Compiling, Projects, Libraries
When using C++ integrated development environments (IDEs) or
stand-alone compilers like g++, you'll have an easier time setting
things up for your students if you understand how the separate phases of
compiling and linking are used in creating an
executable program.
Understanding these phases will help you sort out the different options
for setting up environments for you and your students. This document
provides some explanation of how these phases work and how the
#include preprocessor directive works in creating libraries
and programs.
You'll need to have a reasonable grasp of these concepts no matter which
environment you use. All the major IDEs including Borland/Turbo C++,
Metrowerks Codewarrior, and Microsoft Visual C++ use the approach of
projects and libraries discussed here.
Compiling and Linking
To show the differences between compilation and linking, and to
illustrate the alternatives available in terms of libraries and header
files for student projects, we'll use a program that prints a
calendar for a month and year entered by the user. (See below for access
to the entire program, for the purposes of this explanation we only need
to look at the .h, or header files, that are included in the program).

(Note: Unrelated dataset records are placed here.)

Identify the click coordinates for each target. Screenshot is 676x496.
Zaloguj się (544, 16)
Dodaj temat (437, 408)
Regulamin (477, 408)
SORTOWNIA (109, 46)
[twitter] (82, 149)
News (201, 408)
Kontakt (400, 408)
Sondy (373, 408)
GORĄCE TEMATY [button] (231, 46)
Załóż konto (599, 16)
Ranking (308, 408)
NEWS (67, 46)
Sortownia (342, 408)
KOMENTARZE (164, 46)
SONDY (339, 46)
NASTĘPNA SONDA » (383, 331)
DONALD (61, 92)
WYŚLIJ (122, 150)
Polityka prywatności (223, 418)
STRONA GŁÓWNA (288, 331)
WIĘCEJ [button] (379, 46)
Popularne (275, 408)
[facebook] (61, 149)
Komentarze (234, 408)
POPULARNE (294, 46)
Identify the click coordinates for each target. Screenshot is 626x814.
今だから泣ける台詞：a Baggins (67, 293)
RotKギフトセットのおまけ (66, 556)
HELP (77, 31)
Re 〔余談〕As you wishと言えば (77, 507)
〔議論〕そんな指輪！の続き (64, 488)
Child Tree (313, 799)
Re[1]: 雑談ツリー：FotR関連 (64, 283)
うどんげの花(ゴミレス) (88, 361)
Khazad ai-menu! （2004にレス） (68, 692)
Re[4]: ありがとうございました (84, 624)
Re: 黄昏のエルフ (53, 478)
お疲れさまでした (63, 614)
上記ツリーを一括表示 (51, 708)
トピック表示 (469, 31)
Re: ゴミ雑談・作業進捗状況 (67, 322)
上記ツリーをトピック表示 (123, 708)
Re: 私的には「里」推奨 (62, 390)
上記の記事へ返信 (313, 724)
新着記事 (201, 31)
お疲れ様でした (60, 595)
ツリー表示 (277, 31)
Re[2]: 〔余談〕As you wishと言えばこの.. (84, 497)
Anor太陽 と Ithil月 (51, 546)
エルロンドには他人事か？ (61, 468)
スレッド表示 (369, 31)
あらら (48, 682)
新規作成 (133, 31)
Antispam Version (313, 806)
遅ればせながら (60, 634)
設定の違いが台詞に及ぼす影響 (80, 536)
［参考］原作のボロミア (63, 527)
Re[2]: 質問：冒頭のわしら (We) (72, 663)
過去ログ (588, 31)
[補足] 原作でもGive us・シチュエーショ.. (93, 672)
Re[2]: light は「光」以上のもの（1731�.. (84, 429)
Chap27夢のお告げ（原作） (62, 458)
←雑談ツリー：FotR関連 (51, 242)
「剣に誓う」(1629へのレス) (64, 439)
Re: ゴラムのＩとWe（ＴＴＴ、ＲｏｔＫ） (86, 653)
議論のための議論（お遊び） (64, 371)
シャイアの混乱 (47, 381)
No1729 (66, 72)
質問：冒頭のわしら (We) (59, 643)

The beginning of the program named calendar.cpp follows:
#include
using namespace std;
#include "date.h"
// make a calendar for any month in any year
Header files and #include
The first stage in compiling calendar.cpp is the use of the
preprocessor which executes before the compiler. In
calendar.cpp, the #include directives are handled by
the preprocessor before the compiler is invoked. The #include
command causes the preprocessor to literally cut and paste the
indicated header files, i.e., iostream and date.h
into the text/code that will be compiled. This means that the compiler
must compile all the declarations and code in iostream and
date.h in addition to the user-written code in
calendar.cpp. Most IDEs use the convention of angle-brackets
for system supplied header files, i.e., <iostream> and
quotes for user-supplied header files, i.e., "date.h".

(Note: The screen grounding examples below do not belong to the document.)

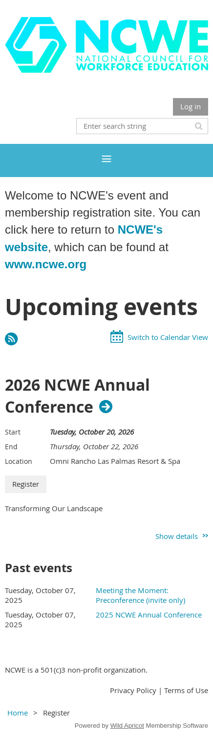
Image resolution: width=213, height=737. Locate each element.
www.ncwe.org (45, 264)
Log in (190, 106)
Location (18, 461)
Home (17, 712)
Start (13, 432)
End (11, 446)
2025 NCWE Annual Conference (149, 614)
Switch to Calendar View (168, 337)
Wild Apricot (127, 725)
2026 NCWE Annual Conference (77, 396)
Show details (176, 536)
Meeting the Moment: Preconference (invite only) (140, 595)
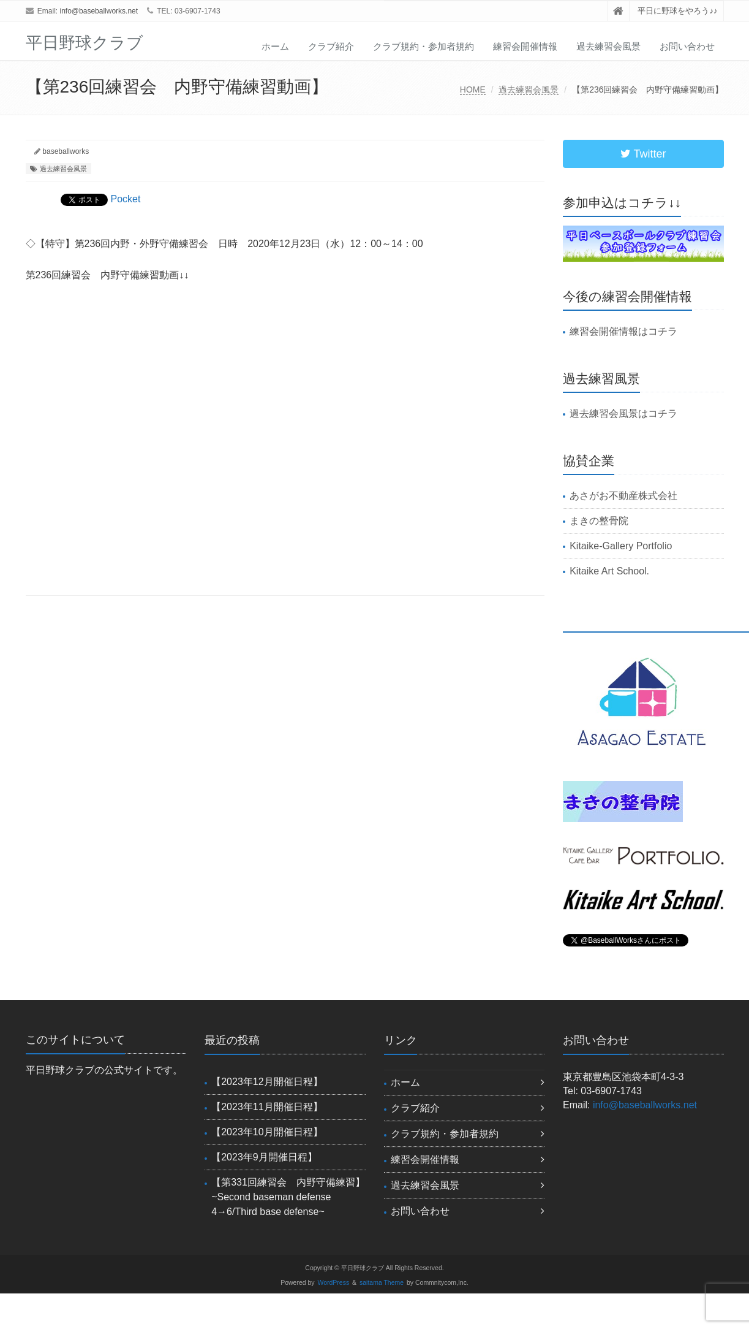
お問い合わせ (687, 46)
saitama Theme (381, 1282)
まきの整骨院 (599, 521)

In older examples, standard include files like iostream had a
.h suffix, e.g., iostream.h. The C++ standard says that the
name should be iostream and requires the using namespace
std directive after the include files that use the standard
namespace.
However, header/.h files typically consist only of a class's
interface, and not the implementation.
The implementation of a class is typically found in a file with the same
prefix (e.g., date), but with a suffix (.cpp) that indicates the file
consists of code or a class definition rather than the
class declaration that is found in the header file. To
create an executable calendar program, the code that implements the date
class, the string class, and the iostream classes must be combined with
the user-written code in calendar.cpp. This happens in two
phases: compiling and linking.
Compiling source to object
Source code, typically found in files with a .cpp suffix, often consists
of definitions for functions, classes, constants, and variables. This
code is compiled into an object file as the compiler
translates C++ source code into architecture-dependent object code. On
many machines object files have a .obj or a .o suffix. These files are
not executable by themselves, but represent the compiled form of the
code in a .cpp file. To create an executable program, several .obj
files must be linked together.
Linking object files
In our example of the calendar program, the file calendar.cpp
is compiled (after the preprocessor has executed) into an object file
calendar.obj. The implementation of the date class must be
part of the final executable program as must the implementation of the
string class and the iostream classes. Although you can combine these
implementations manually, typically the programming environment (IDE)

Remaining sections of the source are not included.